En abril de 1938, procedente de Valencia, Antonio Machado llegó a Barcelona, acompañado por su madre y por su hermano José. Allí hizo lo mismo que desde el comienzo de la guerra: no olvidar, y defender con sus escritos al gobierno de la República. “Esto es el final”, anotó; “cualquier día caerá Barcelona. Para los estrategas, para los políticos,para los historiadores, todo está claro: hemos perdido la guerra. Pero humanamente, no estoy tan seguro... Quizá la hemos ganado”. La noche del 22 de enero de 1939, cuatro días antes que las tropas de Franco ocuparan Barcelona, los Machado formaron parte de un convoy pasmado rumbo a la frontera francesa. Algunos de los miembros del éxodo deberían esperar casi cuarenta años para volver a la tierra. Los Machado llegaron a Collioure, y se instalaron en el hotel Bougnol Quintana.
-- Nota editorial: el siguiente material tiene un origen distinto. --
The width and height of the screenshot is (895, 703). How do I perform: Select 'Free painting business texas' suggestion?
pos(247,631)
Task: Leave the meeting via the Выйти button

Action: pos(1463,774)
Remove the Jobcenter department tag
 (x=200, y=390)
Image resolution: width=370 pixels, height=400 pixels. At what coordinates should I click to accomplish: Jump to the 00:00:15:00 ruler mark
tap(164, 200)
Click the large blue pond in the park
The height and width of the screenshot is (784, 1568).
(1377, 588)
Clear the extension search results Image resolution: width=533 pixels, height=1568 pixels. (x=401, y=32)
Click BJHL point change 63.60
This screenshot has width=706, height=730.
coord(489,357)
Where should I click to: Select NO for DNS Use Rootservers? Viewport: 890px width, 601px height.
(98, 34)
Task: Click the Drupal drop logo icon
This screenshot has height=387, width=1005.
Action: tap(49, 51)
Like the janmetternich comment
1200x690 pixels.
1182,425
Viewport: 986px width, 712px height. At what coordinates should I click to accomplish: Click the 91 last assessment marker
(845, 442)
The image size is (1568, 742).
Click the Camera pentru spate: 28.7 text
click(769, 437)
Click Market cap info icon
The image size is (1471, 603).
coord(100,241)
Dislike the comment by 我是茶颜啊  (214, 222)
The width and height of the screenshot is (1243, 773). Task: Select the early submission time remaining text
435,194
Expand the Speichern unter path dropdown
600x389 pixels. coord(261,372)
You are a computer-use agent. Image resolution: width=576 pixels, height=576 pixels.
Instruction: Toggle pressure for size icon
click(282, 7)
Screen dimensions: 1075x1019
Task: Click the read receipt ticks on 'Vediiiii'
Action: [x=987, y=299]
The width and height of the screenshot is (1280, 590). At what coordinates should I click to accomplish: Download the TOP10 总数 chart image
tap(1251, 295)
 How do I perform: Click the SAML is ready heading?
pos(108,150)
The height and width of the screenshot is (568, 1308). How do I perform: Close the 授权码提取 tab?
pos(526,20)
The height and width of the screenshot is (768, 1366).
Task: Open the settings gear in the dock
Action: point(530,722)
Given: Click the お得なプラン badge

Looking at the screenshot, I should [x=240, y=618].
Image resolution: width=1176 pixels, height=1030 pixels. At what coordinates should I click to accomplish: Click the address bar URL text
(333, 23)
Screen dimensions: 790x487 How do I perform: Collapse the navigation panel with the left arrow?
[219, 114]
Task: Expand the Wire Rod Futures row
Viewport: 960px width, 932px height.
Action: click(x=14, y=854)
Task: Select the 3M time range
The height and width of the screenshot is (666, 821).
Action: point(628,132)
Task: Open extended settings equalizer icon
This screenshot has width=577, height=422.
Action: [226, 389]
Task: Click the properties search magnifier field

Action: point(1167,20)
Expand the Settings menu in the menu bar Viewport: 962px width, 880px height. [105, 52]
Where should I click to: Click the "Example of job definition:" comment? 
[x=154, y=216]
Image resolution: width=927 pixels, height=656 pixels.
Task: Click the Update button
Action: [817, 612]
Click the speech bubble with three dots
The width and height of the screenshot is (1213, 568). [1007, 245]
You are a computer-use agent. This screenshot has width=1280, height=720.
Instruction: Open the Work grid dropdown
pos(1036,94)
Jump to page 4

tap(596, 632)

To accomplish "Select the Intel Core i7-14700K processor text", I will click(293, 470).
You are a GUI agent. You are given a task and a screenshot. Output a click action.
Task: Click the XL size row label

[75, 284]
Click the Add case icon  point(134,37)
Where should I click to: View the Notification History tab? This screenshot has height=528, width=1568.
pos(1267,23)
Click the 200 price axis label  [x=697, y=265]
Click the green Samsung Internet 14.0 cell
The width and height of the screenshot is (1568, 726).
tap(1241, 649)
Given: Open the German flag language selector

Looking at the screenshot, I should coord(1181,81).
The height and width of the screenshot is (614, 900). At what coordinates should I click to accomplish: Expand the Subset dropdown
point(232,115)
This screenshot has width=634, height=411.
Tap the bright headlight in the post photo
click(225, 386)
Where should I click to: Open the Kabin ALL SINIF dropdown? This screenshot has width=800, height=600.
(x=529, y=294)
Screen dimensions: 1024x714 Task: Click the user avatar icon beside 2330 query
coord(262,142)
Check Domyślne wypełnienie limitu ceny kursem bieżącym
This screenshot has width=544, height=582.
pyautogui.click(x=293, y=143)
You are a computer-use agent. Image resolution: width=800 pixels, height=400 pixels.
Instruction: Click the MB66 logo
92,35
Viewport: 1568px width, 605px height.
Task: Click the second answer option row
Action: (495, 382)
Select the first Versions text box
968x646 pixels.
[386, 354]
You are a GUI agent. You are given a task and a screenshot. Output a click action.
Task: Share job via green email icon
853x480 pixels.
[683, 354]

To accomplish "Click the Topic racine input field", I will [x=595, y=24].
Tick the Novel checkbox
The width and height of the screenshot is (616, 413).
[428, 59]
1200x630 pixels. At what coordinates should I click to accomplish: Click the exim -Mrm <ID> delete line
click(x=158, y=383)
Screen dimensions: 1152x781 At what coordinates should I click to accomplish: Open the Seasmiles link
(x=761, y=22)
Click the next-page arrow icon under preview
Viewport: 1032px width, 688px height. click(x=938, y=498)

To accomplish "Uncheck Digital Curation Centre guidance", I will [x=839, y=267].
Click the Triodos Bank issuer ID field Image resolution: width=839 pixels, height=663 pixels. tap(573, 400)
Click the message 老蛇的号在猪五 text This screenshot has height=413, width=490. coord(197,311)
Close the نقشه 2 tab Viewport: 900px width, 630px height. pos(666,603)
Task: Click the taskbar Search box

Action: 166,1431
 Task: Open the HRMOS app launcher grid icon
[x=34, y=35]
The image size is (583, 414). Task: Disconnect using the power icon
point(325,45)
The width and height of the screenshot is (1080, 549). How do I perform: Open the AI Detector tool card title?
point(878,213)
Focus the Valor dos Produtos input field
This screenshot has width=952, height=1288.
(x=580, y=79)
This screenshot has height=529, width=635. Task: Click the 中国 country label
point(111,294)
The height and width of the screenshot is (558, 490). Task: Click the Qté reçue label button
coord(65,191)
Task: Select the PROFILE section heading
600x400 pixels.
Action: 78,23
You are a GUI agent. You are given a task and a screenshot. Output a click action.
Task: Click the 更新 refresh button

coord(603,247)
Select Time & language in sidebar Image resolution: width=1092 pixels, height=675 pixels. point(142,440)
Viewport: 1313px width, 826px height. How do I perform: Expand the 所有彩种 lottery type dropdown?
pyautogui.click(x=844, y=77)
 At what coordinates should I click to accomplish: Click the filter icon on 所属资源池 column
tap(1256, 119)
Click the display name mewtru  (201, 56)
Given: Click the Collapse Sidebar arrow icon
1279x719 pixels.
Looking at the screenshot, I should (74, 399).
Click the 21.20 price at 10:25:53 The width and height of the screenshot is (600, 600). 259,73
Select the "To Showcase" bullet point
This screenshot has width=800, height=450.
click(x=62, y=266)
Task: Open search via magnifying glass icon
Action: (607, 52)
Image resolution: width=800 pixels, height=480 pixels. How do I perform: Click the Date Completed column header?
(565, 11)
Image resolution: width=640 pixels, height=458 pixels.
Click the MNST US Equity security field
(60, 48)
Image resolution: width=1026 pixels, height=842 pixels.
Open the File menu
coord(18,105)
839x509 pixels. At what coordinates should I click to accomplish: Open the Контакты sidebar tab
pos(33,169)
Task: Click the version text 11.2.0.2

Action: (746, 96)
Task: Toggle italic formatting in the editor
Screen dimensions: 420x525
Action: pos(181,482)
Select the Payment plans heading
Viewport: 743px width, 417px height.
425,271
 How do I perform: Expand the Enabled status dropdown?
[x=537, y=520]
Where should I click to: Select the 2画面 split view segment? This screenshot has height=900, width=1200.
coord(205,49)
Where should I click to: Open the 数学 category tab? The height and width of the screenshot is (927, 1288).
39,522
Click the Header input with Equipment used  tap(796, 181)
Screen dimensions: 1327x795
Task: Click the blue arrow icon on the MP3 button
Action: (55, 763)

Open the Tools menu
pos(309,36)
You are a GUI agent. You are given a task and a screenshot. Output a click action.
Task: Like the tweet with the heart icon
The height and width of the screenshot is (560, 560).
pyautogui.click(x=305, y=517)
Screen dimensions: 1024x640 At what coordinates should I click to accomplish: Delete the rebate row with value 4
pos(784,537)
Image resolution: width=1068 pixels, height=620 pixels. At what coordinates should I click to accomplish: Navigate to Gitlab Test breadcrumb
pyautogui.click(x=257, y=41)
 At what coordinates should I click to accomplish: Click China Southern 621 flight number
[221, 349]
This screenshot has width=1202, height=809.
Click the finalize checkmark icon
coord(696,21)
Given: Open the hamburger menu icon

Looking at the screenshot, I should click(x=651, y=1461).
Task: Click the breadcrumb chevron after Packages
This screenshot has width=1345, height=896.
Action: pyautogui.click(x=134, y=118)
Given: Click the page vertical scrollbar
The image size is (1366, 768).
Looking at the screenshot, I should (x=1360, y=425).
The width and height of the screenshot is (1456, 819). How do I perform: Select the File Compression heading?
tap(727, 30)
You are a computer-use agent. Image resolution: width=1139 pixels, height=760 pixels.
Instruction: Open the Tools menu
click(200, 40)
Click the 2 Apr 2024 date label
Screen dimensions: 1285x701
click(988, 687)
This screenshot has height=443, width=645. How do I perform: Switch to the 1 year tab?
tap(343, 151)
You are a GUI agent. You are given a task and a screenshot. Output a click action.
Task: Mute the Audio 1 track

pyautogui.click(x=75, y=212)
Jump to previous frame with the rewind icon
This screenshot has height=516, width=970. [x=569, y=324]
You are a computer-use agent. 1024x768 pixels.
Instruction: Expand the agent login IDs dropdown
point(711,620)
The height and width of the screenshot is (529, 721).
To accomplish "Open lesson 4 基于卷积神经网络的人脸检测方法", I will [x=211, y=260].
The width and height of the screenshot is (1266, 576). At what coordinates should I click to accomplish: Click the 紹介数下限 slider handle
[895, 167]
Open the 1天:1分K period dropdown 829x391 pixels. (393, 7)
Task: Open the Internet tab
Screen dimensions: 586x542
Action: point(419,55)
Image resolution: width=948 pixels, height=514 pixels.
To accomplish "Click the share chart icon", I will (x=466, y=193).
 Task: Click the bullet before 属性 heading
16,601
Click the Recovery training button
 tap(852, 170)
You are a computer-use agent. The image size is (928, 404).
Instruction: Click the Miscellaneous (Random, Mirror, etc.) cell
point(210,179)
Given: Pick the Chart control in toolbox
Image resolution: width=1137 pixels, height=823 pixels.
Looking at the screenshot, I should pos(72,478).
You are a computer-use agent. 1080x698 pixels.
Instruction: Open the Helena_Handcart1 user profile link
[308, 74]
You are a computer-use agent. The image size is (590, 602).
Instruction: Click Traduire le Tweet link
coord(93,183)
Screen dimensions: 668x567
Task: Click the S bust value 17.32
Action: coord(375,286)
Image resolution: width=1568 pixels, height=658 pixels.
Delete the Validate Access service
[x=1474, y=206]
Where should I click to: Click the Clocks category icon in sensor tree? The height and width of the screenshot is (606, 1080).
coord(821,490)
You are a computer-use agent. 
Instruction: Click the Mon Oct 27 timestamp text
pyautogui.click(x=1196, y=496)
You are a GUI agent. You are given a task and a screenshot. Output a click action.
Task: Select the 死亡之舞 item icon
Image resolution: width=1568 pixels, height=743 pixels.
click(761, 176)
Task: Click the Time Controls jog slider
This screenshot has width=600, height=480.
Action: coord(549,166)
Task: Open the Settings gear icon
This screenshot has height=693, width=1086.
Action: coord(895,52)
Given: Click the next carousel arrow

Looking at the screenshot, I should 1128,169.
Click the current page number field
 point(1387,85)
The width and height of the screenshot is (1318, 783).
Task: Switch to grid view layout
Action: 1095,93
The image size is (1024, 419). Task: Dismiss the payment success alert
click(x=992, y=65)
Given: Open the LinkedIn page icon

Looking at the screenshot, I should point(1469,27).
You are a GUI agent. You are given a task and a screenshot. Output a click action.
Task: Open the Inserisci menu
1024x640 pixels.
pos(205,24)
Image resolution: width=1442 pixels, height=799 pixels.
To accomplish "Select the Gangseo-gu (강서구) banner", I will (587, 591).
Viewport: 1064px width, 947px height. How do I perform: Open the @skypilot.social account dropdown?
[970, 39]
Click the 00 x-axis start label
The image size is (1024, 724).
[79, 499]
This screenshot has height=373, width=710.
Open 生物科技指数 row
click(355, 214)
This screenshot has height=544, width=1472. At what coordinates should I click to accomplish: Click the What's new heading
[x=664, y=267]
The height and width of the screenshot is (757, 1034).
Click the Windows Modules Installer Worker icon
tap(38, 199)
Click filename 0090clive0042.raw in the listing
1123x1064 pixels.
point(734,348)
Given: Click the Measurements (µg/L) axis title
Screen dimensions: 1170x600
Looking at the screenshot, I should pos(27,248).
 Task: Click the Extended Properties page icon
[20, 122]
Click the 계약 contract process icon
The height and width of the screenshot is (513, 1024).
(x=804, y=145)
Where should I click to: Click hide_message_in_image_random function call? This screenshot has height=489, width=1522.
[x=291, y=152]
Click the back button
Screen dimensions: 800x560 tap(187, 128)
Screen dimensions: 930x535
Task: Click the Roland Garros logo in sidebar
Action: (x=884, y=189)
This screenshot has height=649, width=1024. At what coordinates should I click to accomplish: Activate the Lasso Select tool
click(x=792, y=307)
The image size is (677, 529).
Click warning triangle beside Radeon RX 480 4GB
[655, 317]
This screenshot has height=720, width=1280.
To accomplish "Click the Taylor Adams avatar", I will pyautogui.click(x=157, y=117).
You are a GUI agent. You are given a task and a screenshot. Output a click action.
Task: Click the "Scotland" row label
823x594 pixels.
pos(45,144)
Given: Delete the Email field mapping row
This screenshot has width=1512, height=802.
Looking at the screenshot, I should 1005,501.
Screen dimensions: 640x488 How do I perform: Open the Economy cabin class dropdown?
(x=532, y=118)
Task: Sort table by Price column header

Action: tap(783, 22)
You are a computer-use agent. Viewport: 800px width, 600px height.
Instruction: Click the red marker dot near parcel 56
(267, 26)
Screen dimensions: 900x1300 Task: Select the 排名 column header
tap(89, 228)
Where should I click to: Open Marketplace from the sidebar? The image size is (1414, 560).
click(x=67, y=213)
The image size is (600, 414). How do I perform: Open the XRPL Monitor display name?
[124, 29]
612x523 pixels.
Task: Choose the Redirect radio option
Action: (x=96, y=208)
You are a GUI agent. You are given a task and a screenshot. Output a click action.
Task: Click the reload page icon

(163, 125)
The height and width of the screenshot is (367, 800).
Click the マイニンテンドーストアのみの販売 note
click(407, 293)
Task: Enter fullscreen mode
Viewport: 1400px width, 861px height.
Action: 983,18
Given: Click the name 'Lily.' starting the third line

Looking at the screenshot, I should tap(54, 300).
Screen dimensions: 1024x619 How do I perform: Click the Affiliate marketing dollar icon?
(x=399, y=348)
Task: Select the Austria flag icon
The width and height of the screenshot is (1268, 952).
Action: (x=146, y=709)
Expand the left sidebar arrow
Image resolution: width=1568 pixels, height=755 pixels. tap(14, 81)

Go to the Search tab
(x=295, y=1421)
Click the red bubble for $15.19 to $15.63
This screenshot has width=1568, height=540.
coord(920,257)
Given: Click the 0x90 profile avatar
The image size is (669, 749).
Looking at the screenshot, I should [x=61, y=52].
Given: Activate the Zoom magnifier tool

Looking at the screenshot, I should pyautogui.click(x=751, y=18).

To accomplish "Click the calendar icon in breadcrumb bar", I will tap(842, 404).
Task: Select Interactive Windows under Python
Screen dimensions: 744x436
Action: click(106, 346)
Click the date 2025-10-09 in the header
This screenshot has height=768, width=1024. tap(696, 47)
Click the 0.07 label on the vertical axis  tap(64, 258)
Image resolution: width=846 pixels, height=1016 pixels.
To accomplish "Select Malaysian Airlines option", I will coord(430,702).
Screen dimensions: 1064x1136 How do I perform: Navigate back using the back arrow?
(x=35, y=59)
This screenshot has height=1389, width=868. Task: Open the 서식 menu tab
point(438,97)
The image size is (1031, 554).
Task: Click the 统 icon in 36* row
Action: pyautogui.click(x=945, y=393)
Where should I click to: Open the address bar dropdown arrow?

Menos de un mes más tarde expiró el poeta; su madre lo sobrevivió tres días. En el bolsillo del gabán de Antonio, su hermano José encontró un verso: “estos días azules y este sol de la infancia”. Como muchos de los que van a morir, Antonio Machado había comenzado a recuperar los primeros días de su vida, la patria primera.
La cantidad anual de menores presos es mucho mayor que la media de los últimos cinco años. Vivimos el peor momento histórico respecto de la delincuencia juvenil. Los menores se vuelcan al delito empujados por la intimidación familiar, el abandono del hogar, y el hacinamiento. El único registro de su paso por la niñez es la hostilidad; para ellos, la infancia apenas alcanza a ser un tiempo biológico. La violencia produce en el cerebro de los niños las mismas alteraciones naturales que produciría una buena lectura, una buena música o una voz amable. A partir de ese momento, los circuitos cerebrales se siguen modificando porque no hay modo de frenarlos. La pelea como hábito pasa a ser un automatismo; esto explica la crueldad de los crímenes cometidos por menores.
Nuestros hijos no necesitan llevar en sus cuellos puñados de tierra patria almacenados en saquitos de piel de ternero. Hace tiempo que los hemos expulsado del país sin que hayan tenido la dicha de moverse de aquí. Los hemos dejado sin porvenir, que es hijo de la memoria, a los hijos nuestros, a nuestros hijos, que cada día que pasa tienen menos posibilidades de ser imprecisa, preciosa o descuidadamente felices.